══ Document extract
Oliver Walter Frey (September 7, 1887 – August 26, 1939) was a Democratic member of the U.S. House of Representatives from Pennsylvania.

Biography
Frey was born near Quakertown, Pennsylvania. He moved to Ohio with his parents in 1891 and to Allentown, Pennsylvania, in 1893. He graduated from the College of William and Mary in Williamsburg, Virginia, in 1915. During the First World War he enlisted in the United States Army. He was commissioned a first lieutenant in the 314th Infantry, serving overseas in the 79th Division. He served from April 1917 until honorably discharged in June 1919. Frey resumed his studies at the University of Pennsylvania and graduated from its law department in 1920.
════
Set task
Rewrite the part of the Oliver Walter Frey biography that opens with the words "Oliver Walter Frey" and closes with "department in 1920.", substituting "Bethlehem" for "Allentown".
══ Data extract
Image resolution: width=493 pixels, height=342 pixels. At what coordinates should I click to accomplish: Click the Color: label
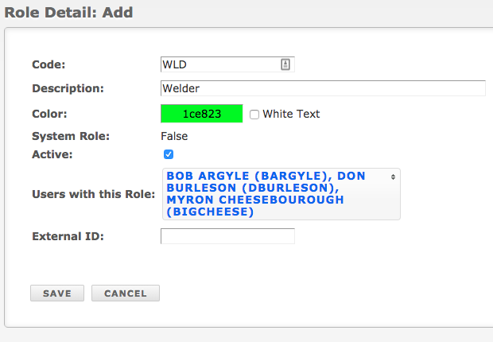(x=49, y=114)
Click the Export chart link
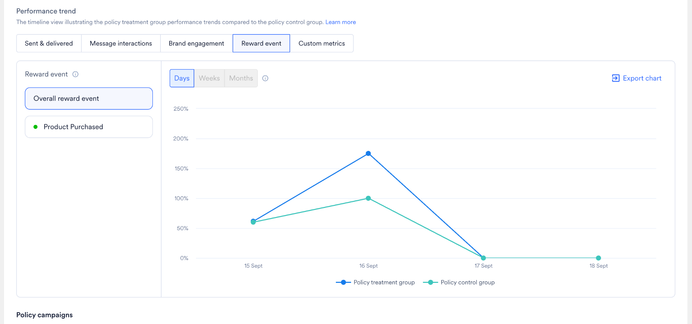Image resolution: width=692 pixels, height=324 pixels. pos(637,78)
════
Exercise output
Oliver Walter Frey (September 7, 1887 – August 26, 1939) was a Democratic member of the U.S. House of Representatives from Pennsylvania.

Biography
Frey was born near Quakertown, Pennsylvania. He moved to Ohio with his parents in 1891 and to Bethlehem, Pennsylvania, in 1893. He graduated from the College of William and Mary in Williamsburg, Virginia, in 1915. During the First World War he enlisted in the United States Army. He was commissioned a first lieutenant in the 314th Infantry, serving overseas in the 79th Division. He served from April 1917 until honorably discharged in June 1919. Frey resumed his studies at the University of Pennsylvania and graduated from its law department in 1920.